PAGE>
------------------------------------------------------------
Get all possible part-of-speech tags for a word

from cefrpy import CEFRAnalyzer

analyzer = CEFRAnalyzer()

print(analyzer.get_all_pos_for_word("test")) # [<POSTag.JJ: 4>, <POSTag.NN: 8>, <POSTag.VB: 19>]
print(analyzer.get_all_pos_for_word_as_str("test")) # ['JJ', 'NN']

# {<POSTag.JJ: 4>: <CEFRLevel.A2: 2>, <POSTag.NN: 8>: <CEFRLevel.A1: 1>, <POSTag.VB: 19>: <CEFRLevel.B2: 4>}
print(analyzer.get_pos_level_dict_for_word("test"))

# {'JJ': 2.5, 'NN': 1.0, 'VB': 4.0}
print(analyzer.get_pos_level_dict_for_word("test", pos_tag_as_string=True, word_level_as_float=True))

Checking if a word exists in the database

from cefrpy import CEFRAnalyzer

analyzer = CEFRAnalyzer()

word = "apple"
if analyzer.is_word_in_database(word):
    print(f"'{word}' exists in the database.")
else:
    print(f"'{word}' does not exist in the database.")

Checking if a word with a specific part-of-speech exists in the database

from cefrpy import CEFRAnalyzer

analyzer = CEFRAnalyzer()

word = "run"
pos_tag = "VB"  # Verb
if analyzer.is_word_pos_id_database(word, pos_tag):
    print(f"'{word}' with part of speech '{pos_tag}' exists in the database.")
else:
    print(f"'{word}' with part of speech '{pos_tag}' does not exist in the database.")

POSTag usage examples

from cefrpy import POSTag

# Get list of all part-of-speech tag names
print(POSTag.get_all_tags()) # ['CC', 'CD', 'DT', ...]

# Print total tags
print(POSTag.get_total_tags()) # 28

# Get description for a tag
print(POSTag.get_description_by_tag_name('NN')) # Noun, singular or mass

tag = POSTag.VB
print(tag)                          # VB
print(POSTag.get_description(tag))  # Verb, base form
print(int(tag))                     # 19 (unique tag id)
print(tag == POSTag.NN)             # False

CEFRLevel usage examples

from cefrpy import CEFRLevel

level = CEFRLevel.A1
print(level)            # A1
print(int(level))       # 1

level2 = CEFRLevel.C2
print(level2)           # C2
print(int(level2))      # 6

# You can perform any comparisons:
print(level2 > level)   # True
print(level2 == level)  # False

print(CEFRLevel.from_str("B1") == CEFRLevel.B1) # True
print(CEFRLevel.from_str("B1") == CEFRLevel(3)) # True

Yields CEFRAnalyzer methods

For every example you should import and initialize CEFRAnalyzer:

from cefrpy import CEFRAnalyzer

analyzer = CEFRAnalyzer()

Iterating over words with a specific length (alphabetical order)

iteration_limit = 10
word_list = []
for word in analyzer.yield_words_with_length(6):
    if iteration_limit == 0:
        break
    word_list.append(word)
    iteration_limit -= 1

# ['aaberg', 'aachen', 'aahing', 'aargau', 'aarhus', 'abacus', 'abadan', 'abadia', 'abakan', 'abaris']
print(word_list)

Iterating over words with a specific length (reversed alphabetical order)

iteration_limit = 10
word_list = []
for word in analyzer.yield_words_with_length(6, reverse_order=True):
    if iteration_limit == 0:
        break
    word_list.append(word)
------------------------------------------------------------
Stored records
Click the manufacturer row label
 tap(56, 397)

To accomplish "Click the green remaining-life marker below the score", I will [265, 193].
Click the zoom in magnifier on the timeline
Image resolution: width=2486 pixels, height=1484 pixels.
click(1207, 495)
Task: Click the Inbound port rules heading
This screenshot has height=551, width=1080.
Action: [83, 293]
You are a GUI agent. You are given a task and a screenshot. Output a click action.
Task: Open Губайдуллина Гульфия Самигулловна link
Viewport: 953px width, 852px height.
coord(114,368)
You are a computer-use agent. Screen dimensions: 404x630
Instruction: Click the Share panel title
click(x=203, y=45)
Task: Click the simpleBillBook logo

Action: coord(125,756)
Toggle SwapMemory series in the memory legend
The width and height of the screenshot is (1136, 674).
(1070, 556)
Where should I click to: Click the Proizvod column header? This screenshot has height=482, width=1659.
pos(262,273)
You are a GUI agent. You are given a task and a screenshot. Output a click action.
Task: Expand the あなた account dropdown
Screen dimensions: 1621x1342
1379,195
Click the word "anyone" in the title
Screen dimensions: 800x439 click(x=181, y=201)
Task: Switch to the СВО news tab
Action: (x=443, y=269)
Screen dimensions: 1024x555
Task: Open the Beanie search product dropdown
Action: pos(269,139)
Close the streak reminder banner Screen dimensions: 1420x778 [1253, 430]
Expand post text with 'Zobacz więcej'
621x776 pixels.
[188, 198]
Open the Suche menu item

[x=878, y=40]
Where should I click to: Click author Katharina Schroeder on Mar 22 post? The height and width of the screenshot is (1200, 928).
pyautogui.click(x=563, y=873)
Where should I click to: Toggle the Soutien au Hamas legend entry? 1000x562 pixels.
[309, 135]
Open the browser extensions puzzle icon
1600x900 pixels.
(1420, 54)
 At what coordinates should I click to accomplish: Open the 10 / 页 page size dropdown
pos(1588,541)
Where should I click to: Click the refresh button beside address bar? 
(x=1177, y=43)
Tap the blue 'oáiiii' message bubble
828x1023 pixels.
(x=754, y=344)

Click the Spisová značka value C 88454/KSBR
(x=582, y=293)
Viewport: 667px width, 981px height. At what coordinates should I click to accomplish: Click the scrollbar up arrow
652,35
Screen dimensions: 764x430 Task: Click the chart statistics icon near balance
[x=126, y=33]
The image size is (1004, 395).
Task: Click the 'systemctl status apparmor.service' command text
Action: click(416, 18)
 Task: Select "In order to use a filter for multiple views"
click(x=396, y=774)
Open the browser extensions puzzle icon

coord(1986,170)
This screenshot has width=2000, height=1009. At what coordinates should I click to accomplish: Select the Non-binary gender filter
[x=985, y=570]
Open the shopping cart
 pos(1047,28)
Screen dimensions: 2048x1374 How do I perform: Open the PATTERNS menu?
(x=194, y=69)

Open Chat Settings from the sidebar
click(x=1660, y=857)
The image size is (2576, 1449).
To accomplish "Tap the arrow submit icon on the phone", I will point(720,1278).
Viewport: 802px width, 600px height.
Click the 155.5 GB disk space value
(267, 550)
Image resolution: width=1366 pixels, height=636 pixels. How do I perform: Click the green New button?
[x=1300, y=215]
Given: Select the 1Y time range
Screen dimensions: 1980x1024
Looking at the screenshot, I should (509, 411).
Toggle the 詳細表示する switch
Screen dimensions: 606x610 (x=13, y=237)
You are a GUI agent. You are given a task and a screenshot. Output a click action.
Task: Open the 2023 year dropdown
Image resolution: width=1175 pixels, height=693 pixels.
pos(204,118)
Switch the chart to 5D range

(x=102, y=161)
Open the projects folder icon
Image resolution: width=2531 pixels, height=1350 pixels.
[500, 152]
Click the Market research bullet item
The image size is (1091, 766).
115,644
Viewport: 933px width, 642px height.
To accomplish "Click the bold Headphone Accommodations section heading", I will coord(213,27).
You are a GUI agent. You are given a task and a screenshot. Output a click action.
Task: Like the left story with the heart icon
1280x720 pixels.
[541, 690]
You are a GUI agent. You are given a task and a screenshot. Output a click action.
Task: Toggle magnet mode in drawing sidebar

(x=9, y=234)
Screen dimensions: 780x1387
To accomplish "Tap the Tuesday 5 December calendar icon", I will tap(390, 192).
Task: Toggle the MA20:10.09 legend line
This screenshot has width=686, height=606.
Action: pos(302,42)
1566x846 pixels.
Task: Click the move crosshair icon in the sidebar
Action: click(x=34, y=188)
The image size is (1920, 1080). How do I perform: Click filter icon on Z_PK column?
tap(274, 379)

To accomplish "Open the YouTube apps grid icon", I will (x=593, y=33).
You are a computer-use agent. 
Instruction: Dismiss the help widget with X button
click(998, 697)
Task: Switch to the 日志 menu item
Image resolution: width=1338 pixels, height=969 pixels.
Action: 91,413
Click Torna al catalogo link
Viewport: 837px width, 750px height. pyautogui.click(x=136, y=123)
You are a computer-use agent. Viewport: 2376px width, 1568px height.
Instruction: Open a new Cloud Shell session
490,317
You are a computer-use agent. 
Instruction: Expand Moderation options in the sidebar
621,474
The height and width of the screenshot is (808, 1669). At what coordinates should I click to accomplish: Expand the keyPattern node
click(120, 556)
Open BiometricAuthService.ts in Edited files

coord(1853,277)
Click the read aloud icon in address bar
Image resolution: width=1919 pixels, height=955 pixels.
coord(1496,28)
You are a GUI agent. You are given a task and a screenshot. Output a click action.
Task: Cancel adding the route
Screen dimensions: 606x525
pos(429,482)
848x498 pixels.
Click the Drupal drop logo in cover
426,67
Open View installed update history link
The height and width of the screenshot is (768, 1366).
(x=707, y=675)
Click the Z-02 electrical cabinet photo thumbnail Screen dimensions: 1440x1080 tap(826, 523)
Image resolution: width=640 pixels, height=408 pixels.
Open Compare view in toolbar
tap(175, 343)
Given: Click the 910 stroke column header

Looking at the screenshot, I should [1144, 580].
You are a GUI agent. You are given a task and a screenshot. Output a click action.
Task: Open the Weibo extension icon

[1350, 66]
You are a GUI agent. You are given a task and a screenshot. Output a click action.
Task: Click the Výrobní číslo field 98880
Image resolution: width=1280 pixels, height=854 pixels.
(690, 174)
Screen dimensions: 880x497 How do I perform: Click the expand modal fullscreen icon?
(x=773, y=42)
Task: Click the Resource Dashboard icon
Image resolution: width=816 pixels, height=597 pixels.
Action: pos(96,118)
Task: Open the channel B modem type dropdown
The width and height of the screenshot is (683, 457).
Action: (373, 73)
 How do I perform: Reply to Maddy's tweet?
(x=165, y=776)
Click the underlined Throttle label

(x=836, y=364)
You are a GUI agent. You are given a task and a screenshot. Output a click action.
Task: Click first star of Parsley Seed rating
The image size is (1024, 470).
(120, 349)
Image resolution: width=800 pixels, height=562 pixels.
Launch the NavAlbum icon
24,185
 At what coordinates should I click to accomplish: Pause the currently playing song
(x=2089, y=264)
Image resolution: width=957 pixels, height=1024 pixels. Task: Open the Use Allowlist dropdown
------------------------------------------------------------
STATED TASK A>
List each distinct method the cefrpy usage page calls on the analyzer object, naming each one once.
STATED TASK B>
Quote the cefrpy usage page from "For every example" up to and including "length (alphabetical order)".

SOLUTION A>
get_all_pos_for_word
get_all_pos_for_word_as_str
get_pos_level_dict_for_word
is_word_in_database
is_word_pos_id_database
yield_words_with_length

SOLUTION B>
For every example you should import and initialize CEFRAnalyzer:

from cefrpy import CEFRAnalyzer

analyzer = CEFRAnalyzer()

Iterating over words with a specific length (alphabetical order)